Fig. 48.3The suboccipital craniotomy. Multiple burr holes facilitate dural dissection, mainly over the venous sinuses (a, b). Bone flap: outer table (superior) and inner table (inferior) (c). Wide exposure of the transverse sinus and the confluence of the sinuses (d) is paramount to achieving enough surgical field and different work angles.
48.5.5 Dural Opening
The dura mater opening should be preferably performed under microscope view. The dural incision is usually made in a U-shaped fashion, reaching the level of cisterna magna to release the cerebrospinal fluid (CSF), to achieve brain relaxation, and a wider space between the cerebellum and the tentorium (Fig. 48.4). Care must be taken to avoid inadvertent lesions on the transverse sinus when cutting the dura on the superior aspect. Dural retraction using stitches should be performed to make a wider corridor under the tent (Fig. 48.5).
Fig. 48.4 (a–c) After dura mater opening, proceeding to release the cerebrospinal fluid of the cisterna magna to achieve brain relaxation.
Fig. 48.5Dura mater upward retraction with stitches to enlarge the surgical corridor under the tentorium.
Cutting arachnoid adhesions and sacrificing some small bridging veins commonly found between the tentorial surface of the cerebellum and the tentorium is enough to create a broad surgical field toward the posterior incisural space (Fig. 48.6). The veins should be coagulated and cut closest to the cerebellum instead of the entry point into the tent, where the hemostasis may be more difficult.

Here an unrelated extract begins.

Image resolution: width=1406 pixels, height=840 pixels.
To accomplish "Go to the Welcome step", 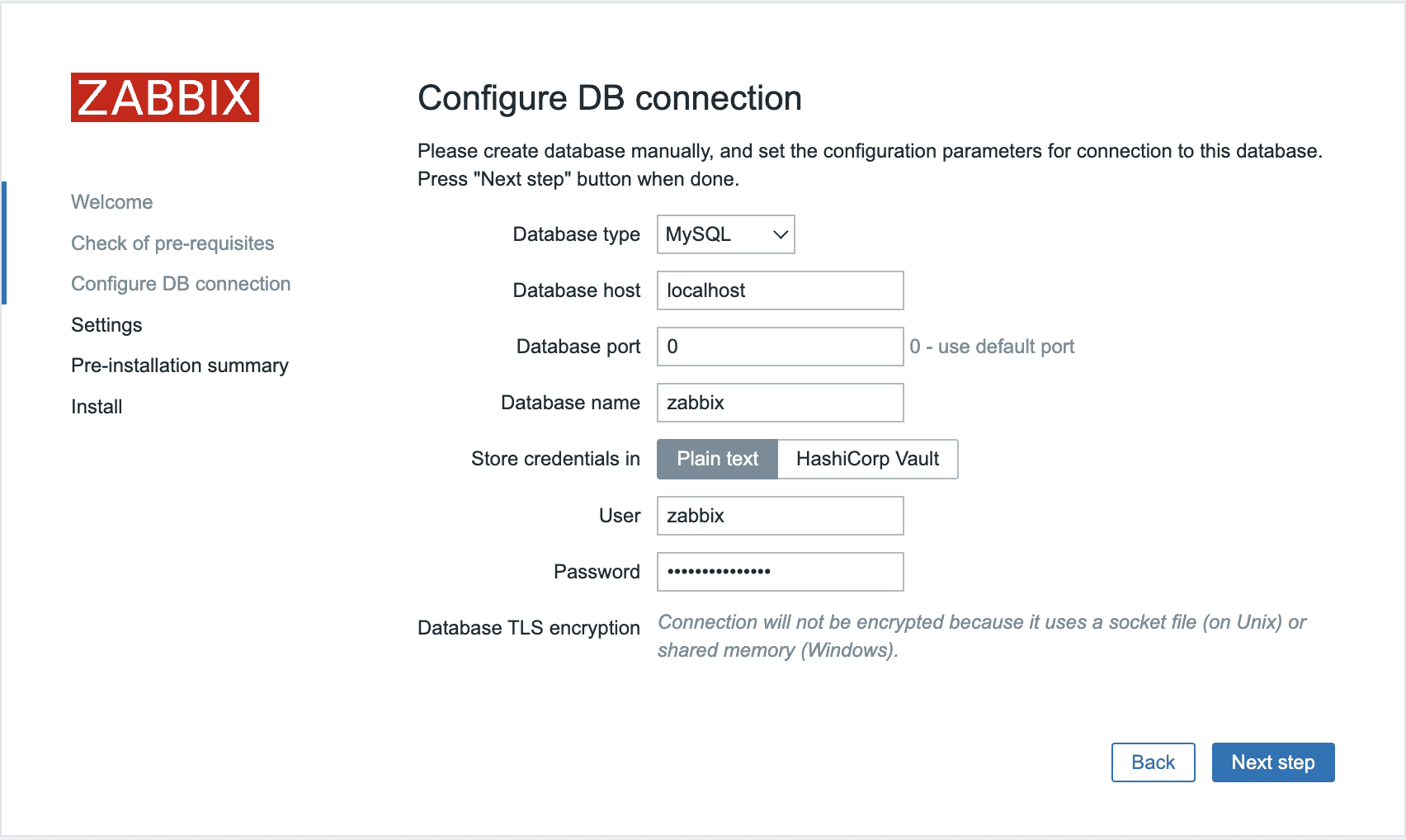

Fig. 48.6 (a–f) Cutting arachnoid adhesions and sacrificing some small bridging veins commonly found between the cerebellum’s tentorial surface and the tentorium is a valuable maneuver to make the surgical field wider.
The neurosurgeon must be aware of the veins’ anatomical variations to mobilize them and modify the tentorial incision whenever necessary. The preoperative magnetic resonance angiography (MRA) is paramount in this planning. Avoid sacrificing the lateral petrosal vein or the tentorial veins in the midline, which are the main veins draining the posterior fossa.
48.5.6 Microsurgical Dissection
Through the SCIT corridor it is possible to reach and open the posterior aspect of the quadrigeminal cistern and the ambient cistern, where the superior cerebellar artery branches can be found. Besides, paramount anatomical landmarks must be identified, such as the trochlear nerve, quadrigeminal plate, the pineal gland, the vein of Galen, and the basal vein of Rosenthal.
The arachnoid dissection from the quadrigeminal cistern toward the ambient cistern usually exposes the trochlear nerve, which arises from the dorsal aspect of the crus cerebri and runs between the PCA and superior cerebellar artery. It is important to identify the trochlear nerve’s entry point into the tent before the tentorial opening. The posterior aspect of the parahippocampal gyrus commonly extends medially over the posterior part of the free border of the tentorium (Fig. 48.7).